* Exercise data
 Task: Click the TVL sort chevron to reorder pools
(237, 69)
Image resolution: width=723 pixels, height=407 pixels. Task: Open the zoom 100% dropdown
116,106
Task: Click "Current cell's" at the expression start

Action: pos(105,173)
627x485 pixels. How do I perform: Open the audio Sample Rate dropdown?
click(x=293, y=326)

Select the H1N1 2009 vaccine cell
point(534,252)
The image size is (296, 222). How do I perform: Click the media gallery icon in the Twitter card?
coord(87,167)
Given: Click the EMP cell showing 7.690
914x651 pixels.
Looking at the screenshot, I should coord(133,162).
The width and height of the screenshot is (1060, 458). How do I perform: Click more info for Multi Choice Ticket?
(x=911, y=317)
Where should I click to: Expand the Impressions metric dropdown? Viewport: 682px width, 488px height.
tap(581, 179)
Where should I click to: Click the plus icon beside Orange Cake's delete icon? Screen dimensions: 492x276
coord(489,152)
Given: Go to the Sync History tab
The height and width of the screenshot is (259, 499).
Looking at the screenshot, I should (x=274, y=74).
--
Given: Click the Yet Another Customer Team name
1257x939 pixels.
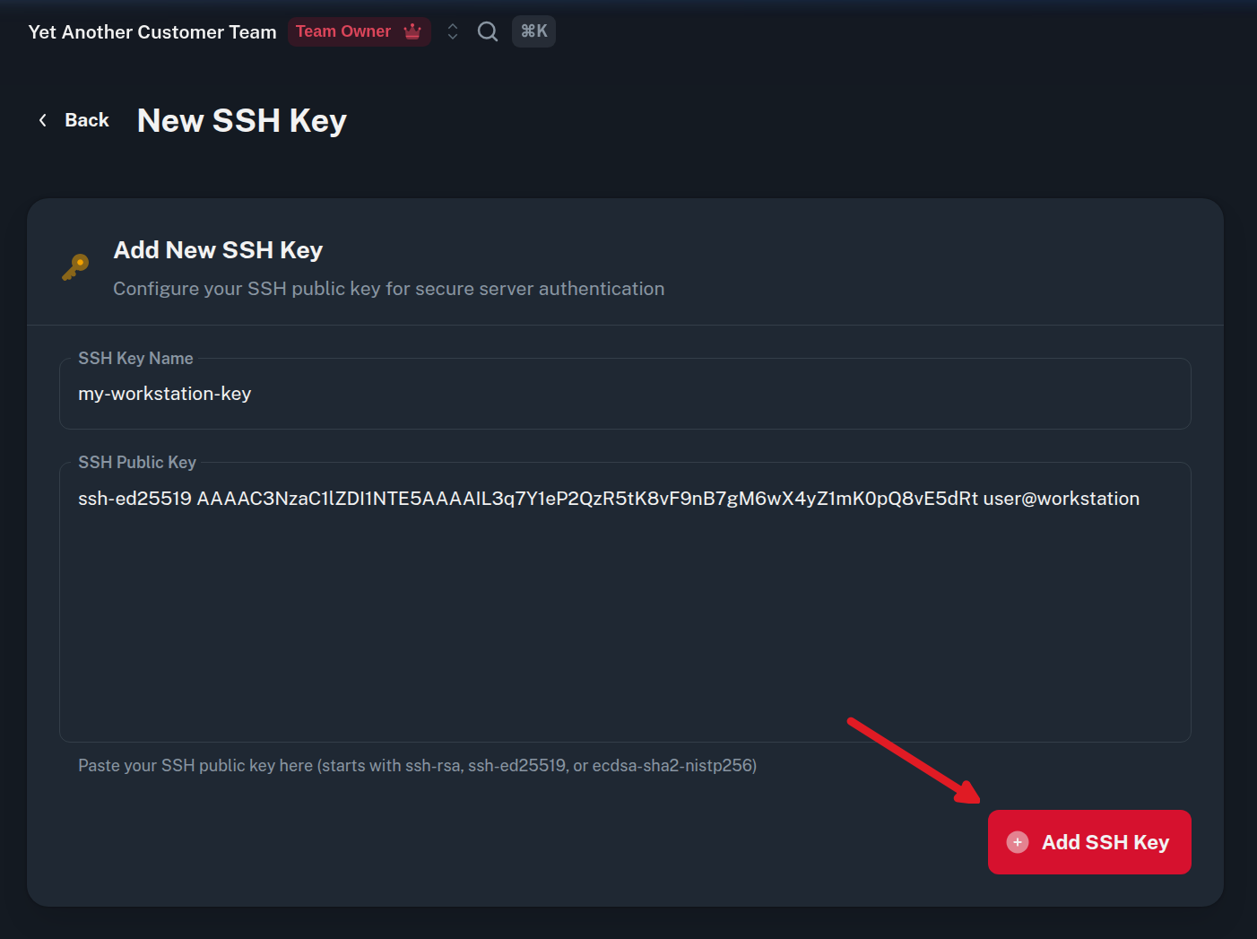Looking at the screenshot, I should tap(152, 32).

* Exercise description
Each line in the listing above from the one containing "The width and" through the one containing "Given: Go to the Sync History tab" should be repeated exactly, and no other line.

* Response to this task
The width and height of the screenshot is (1060, 458). How do I perform: Click more info for Multi Choice Ticket?
(x=911, y=317)
Where should I click to: Expand the Impressions metric dropdown? Viewport: 682px width, 488px height.
tap(581, 179)
Where should I click to: Click the plus icon beside Orange Cake's delete icon? Screen dimensions: 492x276
coord(489,152)
Given: Go to the Sync History tab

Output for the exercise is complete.